> **Task objective**:
Put each line of the data from the line containing "зарегистрируйтесь (673, 1844)" through the line containing "目的から探す (405, 53)" into a JSON list of strings, one string per line, leaving out blank lines.

> **Record excerpts**:

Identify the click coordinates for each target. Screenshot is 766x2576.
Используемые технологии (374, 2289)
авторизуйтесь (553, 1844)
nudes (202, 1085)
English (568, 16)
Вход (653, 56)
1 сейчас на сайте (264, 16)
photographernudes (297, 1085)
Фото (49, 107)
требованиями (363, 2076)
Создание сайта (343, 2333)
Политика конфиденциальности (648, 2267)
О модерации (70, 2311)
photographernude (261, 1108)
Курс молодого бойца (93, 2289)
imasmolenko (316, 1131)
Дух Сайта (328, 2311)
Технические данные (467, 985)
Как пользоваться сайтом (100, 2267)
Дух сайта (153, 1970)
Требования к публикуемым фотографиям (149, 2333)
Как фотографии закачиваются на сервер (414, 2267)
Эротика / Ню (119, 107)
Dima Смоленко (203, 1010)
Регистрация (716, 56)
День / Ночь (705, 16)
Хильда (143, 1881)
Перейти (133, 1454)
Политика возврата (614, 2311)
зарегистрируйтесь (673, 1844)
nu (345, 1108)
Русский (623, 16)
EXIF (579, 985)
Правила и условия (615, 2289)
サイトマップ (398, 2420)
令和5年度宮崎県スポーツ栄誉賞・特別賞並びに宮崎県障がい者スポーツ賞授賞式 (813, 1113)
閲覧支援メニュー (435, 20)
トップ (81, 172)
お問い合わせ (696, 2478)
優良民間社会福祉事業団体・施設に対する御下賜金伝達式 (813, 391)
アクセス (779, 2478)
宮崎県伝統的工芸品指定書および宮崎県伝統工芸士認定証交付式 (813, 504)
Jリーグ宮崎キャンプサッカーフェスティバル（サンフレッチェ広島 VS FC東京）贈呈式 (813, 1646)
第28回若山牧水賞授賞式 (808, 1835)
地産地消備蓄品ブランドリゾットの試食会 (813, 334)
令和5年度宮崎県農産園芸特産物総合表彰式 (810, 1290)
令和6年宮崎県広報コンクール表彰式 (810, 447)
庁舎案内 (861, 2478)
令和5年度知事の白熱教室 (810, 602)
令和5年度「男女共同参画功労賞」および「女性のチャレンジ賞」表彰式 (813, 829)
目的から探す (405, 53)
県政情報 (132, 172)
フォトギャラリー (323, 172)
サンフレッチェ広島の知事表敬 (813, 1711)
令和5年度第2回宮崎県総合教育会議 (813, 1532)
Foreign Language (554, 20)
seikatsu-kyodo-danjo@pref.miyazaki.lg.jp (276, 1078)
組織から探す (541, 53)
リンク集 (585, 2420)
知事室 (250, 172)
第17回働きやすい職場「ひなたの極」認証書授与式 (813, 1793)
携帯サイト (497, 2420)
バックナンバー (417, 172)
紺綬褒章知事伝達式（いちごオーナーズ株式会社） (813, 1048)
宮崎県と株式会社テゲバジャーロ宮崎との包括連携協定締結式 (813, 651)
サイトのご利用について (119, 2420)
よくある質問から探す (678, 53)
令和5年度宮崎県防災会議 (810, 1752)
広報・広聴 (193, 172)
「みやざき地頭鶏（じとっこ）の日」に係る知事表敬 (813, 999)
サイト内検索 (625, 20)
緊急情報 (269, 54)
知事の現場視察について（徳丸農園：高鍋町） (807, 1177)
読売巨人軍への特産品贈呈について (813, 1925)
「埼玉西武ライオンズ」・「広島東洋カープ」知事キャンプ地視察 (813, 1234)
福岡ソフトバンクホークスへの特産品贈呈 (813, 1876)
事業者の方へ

> **Response**:
[
  "зарегистрируйтесь (673, 1844)",
  "nu (345, 1108)",
  "Русский (623, 16)",
  "EXIF (579, 985)",
  "Правила и условия (615, 2289)",
  "サイトマップ (398, 2420)",
  "令和5年度宮崎県スポーツ栄誉賞・特別賞並びに宮崎県障がい者スポーツ賞授賞式 (813, 1113)",
  "閲覧支援メニュー (435, 20)",
  "トップ (81, 172)",
  "お問い合わせ (696, 2478)",
  "優良民間社会福祉事業団体・施設に対する御下賜金伝達式 (813, 391)",
  "アクセス (779, 2478)",
  "宮崎県伝統的工芸品指定書および宮崎県伝統工芸士認定証交付式 (813, 504)",
  "Jリーグ宮崎キャンプサッカーフェスティバル（サンフレッチェ広島 VS FC東京）贈呈式 (813, 1646)",
  "第28回若山牧水賞授賞式 (808, 1835)",
  "地産地消備蓄品ブランドリゾットの試食会 (813, 334)",
  "令和5年度宮崎県農産園芸特産物総合表彰式 (810, 1290)",
  "令和6年宮崎県広報コンクール表彰式 (810, 447)",
  "庁舎案内 (861, 2478)",
  "令和5年度知事の白熱教室 (810, 602)",
  "令和5年度「男女共同参画功労賞」および「女性のチャレンジ賞」表彰式 (813, 829)",
  "目的から探す (405, 53)"
]